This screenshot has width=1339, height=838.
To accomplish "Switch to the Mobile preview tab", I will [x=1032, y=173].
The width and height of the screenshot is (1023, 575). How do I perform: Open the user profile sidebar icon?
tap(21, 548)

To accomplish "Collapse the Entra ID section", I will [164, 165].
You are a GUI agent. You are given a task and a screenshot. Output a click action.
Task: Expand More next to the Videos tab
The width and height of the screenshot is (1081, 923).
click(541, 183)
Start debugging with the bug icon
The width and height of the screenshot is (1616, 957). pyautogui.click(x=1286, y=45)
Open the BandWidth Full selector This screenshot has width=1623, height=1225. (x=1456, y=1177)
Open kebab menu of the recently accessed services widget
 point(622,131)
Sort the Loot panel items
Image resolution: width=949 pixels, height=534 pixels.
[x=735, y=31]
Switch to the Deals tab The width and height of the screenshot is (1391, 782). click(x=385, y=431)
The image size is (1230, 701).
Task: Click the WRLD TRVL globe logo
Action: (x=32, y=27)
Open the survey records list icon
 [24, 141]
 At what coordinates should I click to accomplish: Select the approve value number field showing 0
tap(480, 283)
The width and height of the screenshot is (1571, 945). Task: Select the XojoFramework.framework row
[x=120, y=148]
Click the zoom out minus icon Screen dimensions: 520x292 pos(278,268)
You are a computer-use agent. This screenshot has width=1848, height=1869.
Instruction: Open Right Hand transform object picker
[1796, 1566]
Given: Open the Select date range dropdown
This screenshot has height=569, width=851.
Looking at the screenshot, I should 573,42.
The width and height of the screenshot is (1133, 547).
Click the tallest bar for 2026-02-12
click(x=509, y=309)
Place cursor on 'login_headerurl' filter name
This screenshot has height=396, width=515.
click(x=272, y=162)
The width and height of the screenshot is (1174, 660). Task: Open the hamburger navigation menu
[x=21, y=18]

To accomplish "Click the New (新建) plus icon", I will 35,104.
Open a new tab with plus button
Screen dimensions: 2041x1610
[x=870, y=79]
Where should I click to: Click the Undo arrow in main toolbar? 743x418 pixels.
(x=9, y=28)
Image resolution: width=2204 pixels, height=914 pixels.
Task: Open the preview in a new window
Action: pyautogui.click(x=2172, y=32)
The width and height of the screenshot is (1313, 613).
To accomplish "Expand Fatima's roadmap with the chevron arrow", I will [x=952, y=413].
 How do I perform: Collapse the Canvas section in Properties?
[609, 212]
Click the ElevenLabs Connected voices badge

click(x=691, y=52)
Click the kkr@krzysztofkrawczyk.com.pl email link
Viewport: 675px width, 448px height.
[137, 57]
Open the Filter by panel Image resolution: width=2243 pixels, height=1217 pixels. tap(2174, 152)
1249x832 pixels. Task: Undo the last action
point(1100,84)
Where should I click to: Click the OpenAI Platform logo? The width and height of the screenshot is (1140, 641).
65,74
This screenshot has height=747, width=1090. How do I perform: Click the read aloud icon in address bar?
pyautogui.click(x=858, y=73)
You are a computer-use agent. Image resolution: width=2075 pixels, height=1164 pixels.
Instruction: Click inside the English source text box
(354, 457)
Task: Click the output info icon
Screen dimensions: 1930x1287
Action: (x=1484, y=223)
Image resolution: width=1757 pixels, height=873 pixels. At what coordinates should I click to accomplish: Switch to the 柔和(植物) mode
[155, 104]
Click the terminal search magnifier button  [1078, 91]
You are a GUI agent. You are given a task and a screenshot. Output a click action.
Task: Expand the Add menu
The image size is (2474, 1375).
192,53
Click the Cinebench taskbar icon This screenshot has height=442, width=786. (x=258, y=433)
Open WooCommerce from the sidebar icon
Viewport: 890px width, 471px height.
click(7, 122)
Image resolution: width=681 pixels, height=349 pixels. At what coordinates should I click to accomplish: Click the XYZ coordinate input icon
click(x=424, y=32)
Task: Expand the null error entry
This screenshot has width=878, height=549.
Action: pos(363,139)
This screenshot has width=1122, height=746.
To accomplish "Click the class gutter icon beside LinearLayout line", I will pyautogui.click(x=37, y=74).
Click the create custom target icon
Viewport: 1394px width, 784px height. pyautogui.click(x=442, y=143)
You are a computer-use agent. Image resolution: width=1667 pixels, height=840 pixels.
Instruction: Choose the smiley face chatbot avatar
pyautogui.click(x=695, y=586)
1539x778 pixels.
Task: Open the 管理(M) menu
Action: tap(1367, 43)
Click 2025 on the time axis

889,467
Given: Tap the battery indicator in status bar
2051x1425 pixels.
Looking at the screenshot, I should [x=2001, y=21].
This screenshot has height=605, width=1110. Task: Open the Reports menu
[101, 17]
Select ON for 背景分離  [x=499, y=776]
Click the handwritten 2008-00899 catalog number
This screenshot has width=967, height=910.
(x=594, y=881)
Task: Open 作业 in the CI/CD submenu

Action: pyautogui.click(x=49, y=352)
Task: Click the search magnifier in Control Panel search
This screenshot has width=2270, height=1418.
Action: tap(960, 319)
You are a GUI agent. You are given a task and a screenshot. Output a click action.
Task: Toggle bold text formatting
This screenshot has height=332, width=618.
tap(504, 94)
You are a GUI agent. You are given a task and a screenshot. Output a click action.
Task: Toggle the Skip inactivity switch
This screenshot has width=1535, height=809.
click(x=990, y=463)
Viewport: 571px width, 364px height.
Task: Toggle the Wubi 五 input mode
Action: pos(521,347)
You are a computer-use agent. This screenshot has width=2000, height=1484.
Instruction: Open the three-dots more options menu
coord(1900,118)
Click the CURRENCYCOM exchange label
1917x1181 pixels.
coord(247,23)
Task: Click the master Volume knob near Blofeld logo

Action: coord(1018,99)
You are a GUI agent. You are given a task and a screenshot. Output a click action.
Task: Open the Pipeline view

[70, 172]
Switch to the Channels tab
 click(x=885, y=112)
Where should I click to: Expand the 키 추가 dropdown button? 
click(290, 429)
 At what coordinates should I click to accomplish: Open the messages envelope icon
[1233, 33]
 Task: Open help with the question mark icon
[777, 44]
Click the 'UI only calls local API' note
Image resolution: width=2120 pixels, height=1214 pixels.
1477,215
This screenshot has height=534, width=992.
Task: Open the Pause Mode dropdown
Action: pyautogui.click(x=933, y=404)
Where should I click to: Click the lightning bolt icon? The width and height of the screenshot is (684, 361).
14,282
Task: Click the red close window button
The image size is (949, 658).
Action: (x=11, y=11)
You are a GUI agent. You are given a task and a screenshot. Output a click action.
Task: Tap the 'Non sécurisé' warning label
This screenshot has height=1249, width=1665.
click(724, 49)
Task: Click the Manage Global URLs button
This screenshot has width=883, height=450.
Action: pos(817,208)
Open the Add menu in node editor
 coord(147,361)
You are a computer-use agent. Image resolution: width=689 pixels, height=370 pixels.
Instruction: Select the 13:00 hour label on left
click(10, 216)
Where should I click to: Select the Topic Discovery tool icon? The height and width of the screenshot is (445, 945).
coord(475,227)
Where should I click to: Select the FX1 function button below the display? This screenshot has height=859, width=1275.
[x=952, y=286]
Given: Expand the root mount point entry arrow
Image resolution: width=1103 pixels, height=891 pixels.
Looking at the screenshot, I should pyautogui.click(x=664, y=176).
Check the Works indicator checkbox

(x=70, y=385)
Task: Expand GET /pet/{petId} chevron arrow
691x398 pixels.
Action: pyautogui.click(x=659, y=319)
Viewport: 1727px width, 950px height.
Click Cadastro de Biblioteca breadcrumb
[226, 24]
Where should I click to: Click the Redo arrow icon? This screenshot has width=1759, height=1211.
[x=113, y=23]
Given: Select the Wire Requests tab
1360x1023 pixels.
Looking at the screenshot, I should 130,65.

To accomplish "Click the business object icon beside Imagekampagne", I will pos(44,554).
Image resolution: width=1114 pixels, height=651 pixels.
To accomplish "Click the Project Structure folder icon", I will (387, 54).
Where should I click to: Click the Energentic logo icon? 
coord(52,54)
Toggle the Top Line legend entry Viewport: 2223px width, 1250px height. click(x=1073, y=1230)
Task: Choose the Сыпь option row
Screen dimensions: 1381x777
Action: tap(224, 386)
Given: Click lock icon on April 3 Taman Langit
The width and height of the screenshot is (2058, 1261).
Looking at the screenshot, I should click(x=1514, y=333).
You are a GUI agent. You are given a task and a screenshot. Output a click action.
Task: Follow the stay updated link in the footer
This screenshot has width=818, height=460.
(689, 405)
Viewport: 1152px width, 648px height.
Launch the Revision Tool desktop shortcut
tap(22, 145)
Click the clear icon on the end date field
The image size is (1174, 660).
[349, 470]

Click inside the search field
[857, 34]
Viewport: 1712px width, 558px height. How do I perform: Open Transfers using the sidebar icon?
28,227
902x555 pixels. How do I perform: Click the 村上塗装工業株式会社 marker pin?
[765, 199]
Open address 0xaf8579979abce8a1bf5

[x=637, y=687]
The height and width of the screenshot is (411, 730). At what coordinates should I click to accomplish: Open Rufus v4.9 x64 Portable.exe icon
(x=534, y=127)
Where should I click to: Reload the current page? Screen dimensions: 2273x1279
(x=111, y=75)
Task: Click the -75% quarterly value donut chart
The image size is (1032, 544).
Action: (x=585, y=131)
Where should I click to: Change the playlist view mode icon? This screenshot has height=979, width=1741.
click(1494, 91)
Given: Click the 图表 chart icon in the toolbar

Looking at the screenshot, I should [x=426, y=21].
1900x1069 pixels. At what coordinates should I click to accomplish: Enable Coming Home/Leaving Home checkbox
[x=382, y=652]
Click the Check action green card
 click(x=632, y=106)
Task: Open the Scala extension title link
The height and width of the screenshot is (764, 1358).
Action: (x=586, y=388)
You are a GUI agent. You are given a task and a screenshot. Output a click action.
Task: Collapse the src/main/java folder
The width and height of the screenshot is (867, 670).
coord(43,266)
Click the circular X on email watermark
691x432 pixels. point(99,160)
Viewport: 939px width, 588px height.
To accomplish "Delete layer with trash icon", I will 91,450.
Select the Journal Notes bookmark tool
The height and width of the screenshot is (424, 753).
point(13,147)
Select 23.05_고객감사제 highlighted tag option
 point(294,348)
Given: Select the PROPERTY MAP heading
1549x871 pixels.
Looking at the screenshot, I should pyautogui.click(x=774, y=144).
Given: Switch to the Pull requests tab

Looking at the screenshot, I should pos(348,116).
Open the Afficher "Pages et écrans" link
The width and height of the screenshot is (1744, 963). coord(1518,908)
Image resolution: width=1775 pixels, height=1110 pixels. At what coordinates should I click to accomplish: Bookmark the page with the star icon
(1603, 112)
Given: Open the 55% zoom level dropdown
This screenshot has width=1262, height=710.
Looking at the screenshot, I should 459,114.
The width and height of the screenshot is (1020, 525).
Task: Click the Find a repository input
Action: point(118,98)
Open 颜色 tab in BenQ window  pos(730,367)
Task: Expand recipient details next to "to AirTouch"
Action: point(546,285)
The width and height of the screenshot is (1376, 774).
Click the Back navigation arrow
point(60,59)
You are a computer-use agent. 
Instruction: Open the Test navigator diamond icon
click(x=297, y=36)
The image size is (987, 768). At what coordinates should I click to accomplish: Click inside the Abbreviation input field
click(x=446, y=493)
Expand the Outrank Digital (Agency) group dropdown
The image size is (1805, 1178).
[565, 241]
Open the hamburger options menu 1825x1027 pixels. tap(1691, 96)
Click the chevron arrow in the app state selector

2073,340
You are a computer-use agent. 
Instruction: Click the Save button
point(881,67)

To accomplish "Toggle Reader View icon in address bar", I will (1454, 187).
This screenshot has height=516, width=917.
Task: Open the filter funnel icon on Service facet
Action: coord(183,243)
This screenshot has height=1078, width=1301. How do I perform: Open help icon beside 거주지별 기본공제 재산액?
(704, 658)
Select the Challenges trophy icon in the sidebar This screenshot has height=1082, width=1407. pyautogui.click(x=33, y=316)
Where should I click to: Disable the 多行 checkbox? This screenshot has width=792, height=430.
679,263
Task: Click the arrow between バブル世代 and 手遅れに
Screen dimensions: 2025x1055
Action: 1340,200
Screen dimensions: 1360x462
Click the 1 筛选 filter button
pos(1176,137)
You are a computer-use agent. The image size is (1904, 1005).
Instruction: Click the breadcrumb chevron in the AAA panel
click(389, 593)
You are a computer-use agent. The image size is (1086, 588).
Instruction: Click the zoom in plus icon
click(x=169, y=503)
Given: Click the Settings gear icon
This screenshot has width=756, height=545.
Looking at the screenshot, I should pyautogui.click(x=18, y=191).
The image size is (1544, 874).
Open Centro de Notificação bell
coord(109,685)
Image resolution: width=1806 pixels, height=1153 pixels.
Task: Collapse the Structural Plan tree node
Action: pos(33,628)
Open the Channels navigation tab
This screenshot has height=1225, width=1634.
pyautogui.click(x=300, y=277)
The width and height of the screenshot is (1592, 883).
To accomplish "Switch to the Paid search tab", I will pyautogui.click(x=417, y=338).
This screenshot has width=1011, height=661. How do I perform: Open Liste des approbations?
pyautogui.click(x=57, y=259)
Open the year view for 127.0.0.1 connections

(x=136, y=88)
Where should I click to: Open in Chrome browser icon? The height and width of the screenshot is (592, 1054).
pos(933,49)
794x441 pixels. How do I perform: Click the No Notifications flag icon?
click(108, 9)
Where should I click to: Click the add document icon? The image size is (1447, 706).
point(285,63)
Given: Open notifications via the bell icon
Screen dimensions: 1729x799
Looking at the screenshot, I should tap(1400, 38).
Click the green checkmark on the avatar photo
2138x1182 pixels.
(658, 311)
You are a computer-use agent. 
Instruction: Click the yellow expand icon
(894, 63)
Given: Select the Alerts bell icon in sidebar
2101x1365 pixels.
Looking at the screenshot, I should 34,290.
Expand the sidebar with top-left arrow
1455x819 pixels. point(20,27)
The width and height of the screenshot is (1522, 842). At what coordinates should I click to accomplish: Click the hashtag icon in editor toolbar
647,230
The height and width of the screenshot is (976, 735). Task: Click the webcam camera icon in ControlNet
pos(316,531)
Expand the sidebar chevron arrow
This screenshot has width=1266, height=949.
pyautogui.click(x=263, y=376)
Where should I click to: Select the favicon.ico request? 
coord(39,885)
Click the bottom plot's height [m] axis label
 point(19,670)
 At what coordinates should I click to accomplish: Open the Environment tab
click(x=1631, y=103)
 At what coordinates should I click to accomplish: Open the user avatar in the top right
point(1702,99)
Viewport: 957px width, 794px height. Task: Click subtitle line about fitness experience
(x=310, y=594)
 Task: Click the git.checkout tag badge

**Task:** Among the lines above, which ones include the word "computer"? Copy them.

**Output for this task:**
You are a computer-use agent. This screenshot has width=1848, height=1869.
You are a computer-use agent. Image resolution: width=2075 pixels, height=1164 pixels.
You are a computer-use agent. Image resolution: width=1667 pixels, height=840 pixels.
You are a computer-use agent. This screenshot has width=2000, height=1484.
You are a computer-use agent. Image resolution: width=689 pixels, height=370 pixels.
You are a computer-use agent. 
You are a computer-use agent. 
You are a computer-use agent. The image size is (1904, 1005).
You are a computer-use agent. The image size is (1086, 588).
You are a computer-use agent. 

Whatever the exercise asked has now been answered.